====== MATERIAL SHOWN
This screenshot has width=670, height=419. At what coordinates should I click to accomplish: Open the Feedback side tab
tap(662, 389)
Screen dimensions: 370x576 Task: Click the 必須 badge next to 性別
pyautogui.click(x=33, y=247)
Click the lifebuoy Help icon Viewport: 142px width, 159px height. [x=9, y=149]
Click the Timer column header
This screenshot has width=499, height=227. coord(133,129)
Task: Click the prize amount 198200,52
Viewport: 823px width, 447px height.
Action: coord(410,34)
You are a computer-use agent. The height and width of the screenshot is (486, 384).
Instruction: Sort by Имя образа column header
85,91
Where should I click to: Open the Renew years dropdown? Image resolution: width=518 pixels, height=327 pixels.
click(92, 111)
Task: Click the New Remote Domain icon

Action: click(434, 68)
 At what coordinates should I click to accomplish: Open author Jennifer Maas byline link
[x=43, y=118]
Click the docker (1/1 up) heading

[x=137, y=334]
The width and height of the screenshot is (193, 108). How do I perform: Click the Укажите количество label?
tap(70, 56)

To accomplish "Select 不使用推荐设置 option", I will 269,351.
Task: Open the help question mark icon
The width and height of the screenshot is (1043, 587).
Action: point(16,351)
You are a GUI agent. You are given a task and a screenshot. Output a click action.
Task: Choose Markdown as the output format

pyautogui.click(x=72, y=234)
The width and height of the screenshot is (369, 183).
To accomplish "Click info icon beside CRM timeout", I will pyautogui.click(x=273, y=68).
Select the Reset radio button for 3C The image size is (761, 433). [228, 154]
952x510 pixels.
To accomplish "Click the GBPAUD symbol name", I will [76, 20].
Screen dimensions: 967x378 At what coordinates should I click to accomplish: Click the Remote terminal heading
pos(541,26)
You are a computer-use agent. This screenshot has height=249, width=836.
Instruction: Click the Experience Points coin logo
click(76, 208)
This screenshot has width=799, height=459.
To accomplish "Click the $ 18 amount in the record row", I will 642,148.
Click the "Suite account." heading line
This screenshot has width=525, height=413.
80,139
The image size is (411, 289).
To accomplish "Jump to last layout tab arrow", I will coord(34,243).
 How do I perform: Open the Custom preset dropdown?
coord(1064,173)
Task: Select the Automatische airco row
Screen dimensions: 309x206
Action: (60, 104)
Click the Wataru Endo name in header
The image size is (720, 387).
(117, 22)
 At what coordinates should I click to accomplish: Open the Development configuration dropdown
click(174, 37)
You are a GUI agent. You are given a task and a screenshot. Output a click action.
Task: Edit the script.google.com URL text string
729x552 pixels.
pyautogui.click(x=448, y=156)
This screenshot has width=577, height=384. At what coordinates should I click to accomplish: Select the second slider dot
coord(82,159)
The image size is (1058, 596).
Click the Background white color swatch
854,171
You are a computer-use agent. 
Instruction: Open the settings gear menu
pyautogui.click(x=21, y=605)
============
GIVEN INSTRUCTION:
Rename "Instruction" to "Directive" throughout the entries above, and reproduce them with all other text unchanged.

FULL ANSWER:
This screenshot has width=670, height=419. At what coordinates should I click to accomplish: Open the Feedback side tab
tap(662, 389)
Screen dimensions: 370x576 Task: Click the 必須 badge next to 性別
pyautogui.click(x=33, y=247)
Click the lifebuoy Help icon Viewport: 142px width, 159px height. [x=9, y=149]
Click the Timer column header
This screenshot has width=499, height=227. coord(133,129)
Task: Click the prize amount 198200,52
Viewport: 823px width, 447px height.
Action: coord(410,34)
You are a computer-use agent. The height and width of the screenshot is (486, 384).
Directive: Sort by Имя образа column header
85,91
Where should I click to: Open the Renew years dropdown? Image resolution: width=518 pixels, height=327 pixels.
click(92, 111)
Task: Click the New Remote Domain icon

Action: click(434, 68)
 At what coordinates should I click to accomplish: Open author Jennifer Maas byline link
[x=43, y=118]
Click the docker (1/1 up) heading

[x=137, y=334]
The width and height of the screenshot is (193, 108). How do I perform: Click the Укажите количество label?
tap(70, 56)

To accomplish "Select 不使用推荐设置 option", I will 269,351.
Task: Open the help question mark icon
The width and height of the screenshot is (1043, 587).
Action: point(16,351)
You are a GUI agent. You are given a task and a screenshot. Output a click action.
Task: Choose Markdown as the output format

pyautogui.click(x=72, y=234)
The width and height of the screenshot is (369, 183).
To accomplish "Click info icon beside CRM timeout", I will pyautogui.click(x=273, y=68).
Select the Reset radio button for 3C The image size is (761, 433). [228, 154]
952x510 pixels.
To accomplish "Click the GBPAUD symbol name", I will [76, 20].
Screen dimensions: 967x378 At what coordinates should I click to accomplish: Click the Remote terminal heading
pos(541,26)
You are a computer-use agent. This screenshot has height=249, width=836.
Directive: Click the Experience Points coin logo
click(76, 208)
This screenshot has width=799, height=459.
To accomplish "Click the $ 18 amount in the record row", I will 642,148.
Click the "Suite account." heading line
This screenshot has width=525, height=413.
80,139
The image size is (411, 289).
To accomplish "Jump to last layout tab arrow", I will coord(34,243).
 How do I perform: Open the Custom preset dropdown?
coord(1064,173)
Task: Select the Automatische airco row
Screen dimensions: 309x206
Action: (60, 104)
Click the Wataru Endo name in header
The image size is (720, 387).
(117, 22)
 At what coordinates should I click to accomplish: Open the Development configuration dropdown
click(174, 37)
You are a GUI agent. You are given a task and a screenshot. Output a click action.
Task: Edit the script.google.com URL text string
729x552 pixels.
pyautogui.click(x=448, y=156)
This screenshot has width=577, height=384. At what coordinates should I click to accomplish: Select the second slider dot
coord(82,159)
The image size is (1058, 596).
Click the Background white color swatch
854,171
You are a computer-use agent. 
Directive: Open the settings gear menu
pyautogui.click(x=21, y=605)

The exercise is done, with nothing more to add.